Start with the project on top of your priorities list.

  • If you haven’t done so already, break down that project into a series of tasks, each of which is bite-sized in some way. Some divisions you might consider:
    • Chapters for a novel or how-to book
    • Individual blog posts for a new website
    • Bullet points from your project outline
    • Any other unit of work you can complete in one or two sittings
  • For each item in the task list developed above, ask these questions:
    • How risky is it to my project if I don’t finish this task?
    • How risky is it to my project if I don’t finish this task?
    • How long will it take to finish this task?
    • Am I sure this task can’t be broken up further? (If yes, chunk it up and start the task-level prioritization over from the top.)
    • When do I need to finish this task in order to complete my project on time?
  • Armed with these “scores,” rank the tasks from highest priority to lowest priority.
  • Repeat these steps for the next project on your overall priorities list.
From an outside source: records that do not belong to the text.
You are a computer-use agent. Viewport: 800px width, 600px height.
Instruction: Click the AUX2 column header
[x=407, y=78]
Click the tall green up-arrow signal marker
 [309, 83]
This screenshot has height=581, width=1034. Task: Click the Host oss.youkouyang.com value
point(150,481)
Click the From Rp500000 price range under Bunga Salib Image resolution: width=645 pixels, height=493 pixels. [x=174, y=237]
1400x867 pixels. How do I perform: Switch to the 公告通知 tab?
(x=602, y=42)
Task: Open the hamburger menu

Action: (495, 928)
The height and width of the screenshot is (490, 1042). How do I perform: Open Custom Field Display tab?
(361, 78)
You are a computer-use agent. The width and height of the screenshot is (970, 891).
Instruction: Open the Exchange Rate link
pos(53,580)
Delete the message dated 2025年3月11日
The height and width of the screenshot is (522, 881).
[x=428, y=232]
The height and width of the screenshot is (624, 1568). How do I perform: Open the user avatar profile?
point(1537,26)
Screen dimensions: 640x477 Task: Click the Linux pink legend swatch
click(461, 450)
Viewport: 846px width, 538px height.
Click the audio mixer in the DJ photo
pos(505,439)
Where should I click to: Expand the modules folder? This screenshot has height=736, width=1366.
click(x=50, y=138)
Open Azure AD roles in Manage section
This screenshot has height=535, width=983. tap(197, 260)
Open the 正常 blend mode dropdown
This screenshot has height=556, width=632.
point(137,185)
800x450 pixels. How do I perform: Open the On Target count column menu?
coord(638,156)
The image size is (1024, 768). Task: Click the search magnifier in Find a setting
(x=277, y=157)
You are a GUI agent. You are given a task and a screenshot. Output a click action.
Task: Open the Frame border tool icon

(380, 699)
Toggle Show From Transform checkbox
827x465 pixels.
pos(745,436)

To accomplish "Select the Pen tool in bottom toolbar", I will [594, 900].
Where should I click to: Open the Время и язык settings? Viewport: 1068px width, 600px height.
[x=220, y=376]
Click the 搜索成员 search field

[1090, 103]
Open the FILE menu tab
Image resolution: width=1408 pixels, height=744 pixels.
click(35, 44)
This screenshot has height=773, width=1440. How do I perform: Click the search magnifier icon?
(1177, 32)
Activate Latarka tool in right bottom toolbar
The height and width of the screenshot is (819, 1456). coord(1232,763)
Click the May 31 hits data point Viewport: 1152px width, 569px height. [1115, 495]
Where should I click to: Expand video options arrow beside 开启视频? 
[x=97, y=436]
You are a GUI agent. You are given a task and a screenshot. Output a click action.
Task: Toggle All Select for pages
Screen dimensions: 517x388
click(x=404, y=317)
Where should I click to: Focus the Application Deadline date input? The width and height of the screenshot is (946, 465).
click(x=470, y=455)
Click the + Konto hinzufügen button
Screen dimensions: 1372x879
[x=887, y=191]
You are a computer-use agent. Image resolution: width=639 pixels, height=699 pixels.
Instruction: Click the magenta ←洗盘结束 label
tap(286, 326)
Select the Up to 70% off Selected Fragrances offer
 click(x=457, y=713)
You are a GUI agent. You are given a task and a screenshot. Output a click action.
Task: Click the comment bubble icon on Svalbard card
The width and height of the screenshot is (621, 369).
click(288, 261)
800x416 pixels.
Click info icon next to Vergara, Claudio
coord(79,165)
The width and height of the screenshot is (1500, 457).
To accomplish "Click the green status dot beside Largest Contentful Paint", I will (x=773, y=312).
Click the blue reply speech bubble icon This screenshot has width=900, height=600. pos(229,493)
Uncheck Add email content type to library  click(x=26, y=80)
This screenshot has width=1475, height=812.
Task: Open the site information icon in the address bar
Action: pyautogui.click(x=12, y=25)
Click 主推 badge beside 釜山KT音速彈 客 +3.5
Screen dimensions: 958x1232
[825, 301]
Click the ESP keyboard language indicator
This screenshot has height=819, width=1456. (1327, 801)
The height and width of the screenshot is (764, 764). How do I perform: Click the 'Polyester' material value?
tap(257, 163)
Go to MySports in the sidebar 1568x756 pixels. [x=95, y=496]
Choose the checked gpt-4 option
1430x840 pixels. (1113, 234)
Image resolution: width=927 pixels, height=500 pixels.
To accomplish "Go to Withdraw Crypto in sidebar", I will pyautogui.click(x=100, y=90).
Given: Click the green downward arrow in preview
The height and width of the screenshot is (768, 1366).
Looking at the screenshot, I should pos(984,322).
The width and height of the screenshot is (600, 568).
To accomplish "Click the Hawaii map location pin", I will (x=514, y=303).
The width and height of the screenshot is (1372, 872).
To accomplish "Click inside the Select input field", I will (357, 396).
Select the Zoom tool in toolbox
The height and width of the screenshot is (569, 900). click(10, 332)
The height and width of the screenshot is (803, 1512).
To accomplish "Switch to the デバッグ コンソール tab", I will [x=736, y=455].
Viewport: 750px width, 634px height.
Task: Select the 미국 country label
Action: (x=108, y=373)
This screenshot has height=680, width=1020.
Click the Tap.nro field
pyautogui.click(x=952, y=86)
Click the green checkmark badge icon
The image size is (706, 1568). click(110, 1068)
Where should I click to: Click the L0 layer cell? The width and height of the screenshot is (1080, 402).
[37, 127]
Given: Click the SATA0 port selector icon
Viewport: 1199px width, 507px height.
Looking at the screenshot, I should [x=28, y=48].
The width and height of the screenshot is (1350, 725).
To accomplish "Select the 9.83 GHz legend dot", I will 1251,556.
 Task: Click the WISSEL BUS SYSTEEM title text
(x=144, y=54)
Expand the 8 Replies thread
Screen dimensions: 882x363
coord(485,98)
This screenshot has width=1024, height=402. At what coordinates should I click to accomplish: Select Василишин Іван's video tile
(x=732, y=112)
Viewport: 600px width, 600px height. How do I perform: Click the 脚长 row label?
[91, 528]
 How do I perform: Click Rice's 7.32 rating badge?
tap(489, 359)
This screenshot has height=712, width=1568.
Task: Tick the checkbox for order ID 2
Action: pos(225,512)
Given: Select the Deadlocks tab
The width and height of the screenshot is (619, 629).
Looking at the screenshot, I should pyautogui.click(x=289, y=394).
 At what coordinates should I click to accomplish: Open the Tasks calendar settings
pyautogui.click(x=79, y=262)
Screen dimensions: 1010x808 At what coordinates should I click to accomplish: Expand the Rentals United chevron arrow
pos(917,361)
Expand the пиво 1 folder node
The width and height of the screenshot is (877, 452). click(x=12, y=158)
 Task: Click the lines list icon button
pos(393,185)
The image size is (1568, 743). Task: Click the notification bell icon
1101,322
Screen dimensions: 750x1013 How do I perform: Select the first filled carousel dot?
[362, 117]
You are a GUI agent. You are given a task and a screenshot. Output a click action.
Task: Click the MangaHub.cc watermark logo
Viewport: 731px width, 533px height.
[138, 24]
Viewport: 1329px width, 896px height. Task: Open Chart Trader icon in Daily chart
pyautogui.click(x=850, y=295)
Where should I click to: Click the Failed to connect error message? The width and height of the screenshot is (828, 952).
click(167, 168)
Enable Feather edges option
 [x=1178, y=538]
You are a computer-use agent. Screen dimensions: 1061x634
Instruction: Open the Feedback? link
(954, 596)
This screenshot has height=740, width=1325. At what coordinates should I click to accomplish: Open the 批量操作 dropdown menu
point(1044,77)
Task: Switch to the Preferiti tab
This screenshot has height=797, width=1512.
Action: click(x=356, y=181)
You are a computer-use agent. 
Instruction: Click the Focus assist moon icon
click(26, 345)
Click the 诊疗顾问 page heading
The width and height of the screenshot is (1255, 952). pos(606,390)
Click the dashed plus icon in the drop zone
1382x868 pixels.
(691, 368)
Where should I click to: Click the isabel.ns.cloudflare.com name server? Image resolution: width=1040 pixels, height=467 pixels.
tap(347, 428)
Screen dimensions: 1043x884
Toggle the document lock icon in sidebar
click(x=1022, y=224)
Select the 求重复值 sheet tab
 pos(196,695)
Depending on how closely your projects rank to each other in terms of overall priorities, I would recommend having task-level priorities available for 2-4 projects at a time. That way, you always know what you should be doing at any given writing session.

How to Use Your Priorities

So there you have it: a list of task-level priorities to drive your writing efforts for the foreseeable future.

Your destiny is set, for better or for worse.

OK, maybe it’s not quite that dire.

In reality, you should maintain some flexibility in your schedule or you risk burnout. No one is a robot who can just chug through the same list day after day.

So how should you use your priorities list? As usual — in this post, at least — I have some bullet points:

  • Open your prioritized list of writing tasks.
  • Open your weekly writing schedule.
  • Start at the top of your priorities list and match that task to the first time slot that fits the anticipated completion time for the task. Schedule it.
  • Alternatively, schedule the task across multiple time slots if it won’t fit in one.
  • Move on to the second task and the third and so on.
  • Schedule out your work for the next week or two.

You’ll run into situations where none of the work in your top project that fits any available time slots. In those cases, you can move to your second project and start plucking priorities from there.

And, once you knock out a few of your top priorities from your top project, you may decide that your second-level project needs some love.

When that happens, you’re all set, because, once again, all you have to do is start at the top of Project 2 and slot those high-priority tasks as soon as you can.

Not only does prioritization help ensure you stay on track with your writing goals, it also gives you the freedom to be flexible with your work, and to flex with confidence.